En mi opinión, lo principal era la adquisición de nuevo
hardware
, no solo porque esa era mi especialidad, sino porque nuestra infraestructura lo estaba pidiendo a gritos. Estábamos corriendo muchos riesgos de seguridad y de posibles averías, y se lo estábamos poniendo demasiado fácil a nuestros adversarios. Mientras todo pasara por un solo servidor, cualquiera podía entrar fácilmente en WikiLeaks. Pero lo peor era que en ese mismo servidor se almacenaban todos los documentos.

Sin embargo Julian tenía otros planes. Hablaba de fundar empresas, expresamente con el fin de proteger mejor las donaciones contra posibles ataques externos. Decía que solo por registrarnos en los Estados Unidos los gastos jurídicos ascenderían a 15.000 dólares.

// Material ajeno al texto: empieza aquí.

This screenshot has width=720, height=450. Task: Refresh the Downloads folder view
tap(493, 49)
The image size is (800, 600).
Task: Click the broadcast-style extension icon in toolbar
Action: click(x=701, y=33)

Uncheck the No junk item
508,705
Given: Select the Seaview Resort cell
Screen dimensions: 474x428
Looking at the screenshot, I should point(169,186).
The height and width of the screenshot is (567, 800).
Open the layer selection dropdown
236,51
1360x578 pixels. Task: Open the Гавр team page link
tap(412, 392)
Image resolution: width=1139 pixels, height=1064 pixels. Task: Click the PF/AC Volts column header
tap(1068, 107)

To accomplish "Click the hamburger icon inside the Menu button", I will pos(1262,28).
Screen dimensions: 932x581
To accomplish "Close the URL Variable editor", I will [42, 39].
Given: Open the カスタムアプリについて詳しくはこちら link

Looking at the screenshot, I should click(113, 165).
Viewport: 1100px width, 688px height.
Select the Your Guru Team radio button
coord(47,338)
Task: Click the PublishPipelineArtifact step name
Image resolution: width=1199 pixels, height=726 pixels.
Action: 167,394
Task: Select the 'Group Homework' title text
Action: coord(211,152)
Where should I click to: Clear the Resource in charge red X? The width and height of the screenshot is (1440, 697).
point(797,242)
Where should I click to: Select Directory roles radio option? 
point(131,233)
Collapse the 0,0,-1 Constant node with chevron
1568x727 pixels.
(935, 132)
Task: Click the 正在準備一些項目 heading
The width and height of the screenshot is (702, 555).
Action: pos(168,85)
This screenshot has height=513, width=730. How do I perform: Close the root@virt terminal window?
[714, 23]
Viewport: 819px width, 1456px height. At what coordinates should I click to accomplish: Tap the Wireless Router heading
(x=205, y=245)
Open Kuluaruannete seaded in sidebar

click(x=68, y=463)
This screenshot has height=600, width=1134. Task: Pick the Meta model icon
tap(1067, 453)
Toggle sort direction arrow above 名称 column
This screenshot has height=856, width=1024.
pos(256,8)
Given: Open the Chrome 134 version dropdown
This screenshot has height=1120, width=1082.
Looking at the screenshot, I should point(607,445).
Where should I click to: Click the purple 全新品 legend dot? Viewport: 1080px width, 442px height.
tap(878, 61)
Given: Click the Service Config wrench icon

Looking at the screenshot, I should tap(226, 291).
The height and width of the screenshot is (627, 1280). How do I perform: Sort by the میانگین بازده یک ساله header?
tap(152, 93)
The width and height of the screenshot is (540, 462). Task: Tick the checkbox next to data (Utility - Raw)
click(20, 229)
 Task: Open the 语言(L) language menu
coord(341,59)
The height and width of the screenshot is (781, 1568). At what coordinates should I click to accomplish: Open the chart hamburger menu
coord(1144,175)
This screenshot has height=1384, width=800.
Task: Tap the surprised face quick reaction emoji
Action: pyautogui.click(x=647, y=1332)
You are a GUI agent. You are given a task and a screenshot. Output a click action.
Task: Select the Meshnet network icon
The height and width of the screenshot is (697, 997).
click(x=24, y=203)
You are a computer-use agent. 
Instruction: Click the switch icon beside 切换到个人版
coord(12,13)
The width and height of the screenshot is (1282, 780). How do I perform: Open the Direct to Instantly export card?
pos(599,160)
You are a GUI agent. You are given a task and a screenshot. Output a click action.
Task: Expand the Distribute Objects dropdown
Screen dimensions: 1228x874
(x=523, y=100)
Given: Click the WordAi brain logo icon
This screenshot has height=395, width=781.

Julian también tenía contacto con algunas entidades que deseaban participar en el proyecto como mecenas. Crearíamos organizaciones sin ánimo de lucro a las que los patrocinadores norteamericanos podrían hacer donaciones para ahorrarse impuestos. No sé quiénes eran los interlocutores de Julian, ni qué películas veía, aunque lo más probable era que la idea hubiera surgido de leer algunos de los documentos que llegaban a nuestra página web. En todo caso, solo hablaba de sociedades pantalla, ley internacional y actividades financieras en paraísos fiscales extraterritoriales. Me lo imaginaba utilizando un criptófono a prueba de escuchas, las manos apoyadas con aire de autosuficiencia en las caderas, el entonces largo flequillo blanco peinado hacia atrás con gomina y diciendo:

«Hola, ¿Tokio, Nueva York, Honolulu? Sí, transfieran por favor tres millones a las Islas Vírgenes. Sí, gracias, muy amable. Y por favor, no olviden destruir los contratos una vez realizada la transacción. Incinérenlos, por favor. Después pueden barrer las cenizas y proceder a tragárselas, ¿de acuerdo? Ya saben que no soporto que queden restos...».

Las fantasías en las que Julian pudiera estar inmerso se correspondían con su sueño de contar con una organización infranqueable, con una red internacional de empresas y con la aureola de los intocables, y ser capaz de hacer malabares en todo el mundo con finanzas y sociedades sin que nadie pudiera ponerle freno. Pero en mi opinión, y aunque no sonara tan grandilocuente, para ello primero necesitábamos unos cuantos elementos prácticos y muy simples.

La que era mi novia entonces nos proporcionó criptófonos y nos dejó mucho dinero de golpe. Todavía hoy me remuerde la conciencia cuando pienso en la poca atención que dediqué a nuestra relación.

Algunos meses después, en Islandia, me enteré por casualidad de que Julian había intentado vender a uno de nuestros conocidos uno de aquellos teléfonos tan caros, por unos 1.200 euros. En primer lugar, los teléfonos no le pertenecían; pero además, trató de vendérselo a alguien que no tenía dinero por un precio desorbitado. Posteriormente, Julian regaló ese mismo teléfono a un adolescente de diecisiete años, como gancho para involucrarlo más en WikiLeaks. Julian podía ser la persona más generosa del mundo y al día siguiente demostrar el aspecto más mezquino de su carácter.

En abril de 2008 habíamos abierto una cuenta en Moneybookers, a través de la cual los donantes, sobre todo de los Estados Unidos, podían realizar sus donaciones
on-line
. Nadie supo nunca la cuantía de los ingresos que llegaron a Moneybookers ni cuál era su destino. Julian impidió el acceso a toda la gente de WikiLeaks.

Más tarde abrió otra cuenta en Moneybookers, esta vez a su nombre. En nuestra página de donaciones había un
link
que conducía directamente a dicha cuenta. Nunca me dijo para qué era aquel dinero. La cuenta fue bloqueada en otoño de 2010. Y al tiempo, Julian se quejó de que alguien había retirado los fondos de WikiLeaks. El periódico
The Guardian
citó un correo electrónico de Moneybrookers a WikiLeaks, con fecha 13 de agosto de 2010, en el que se anuncia cómo, tras una inspección realizada por el departamento de seguridad de Moneybookers la cuenta quedaba inoperativa de forma provisional «para someterla a investigaciones adicionales de las autoridades gubernamentales». La cuenta fue definitivamente bloqueada, pero alguien había retirado los fondos con anterioridad.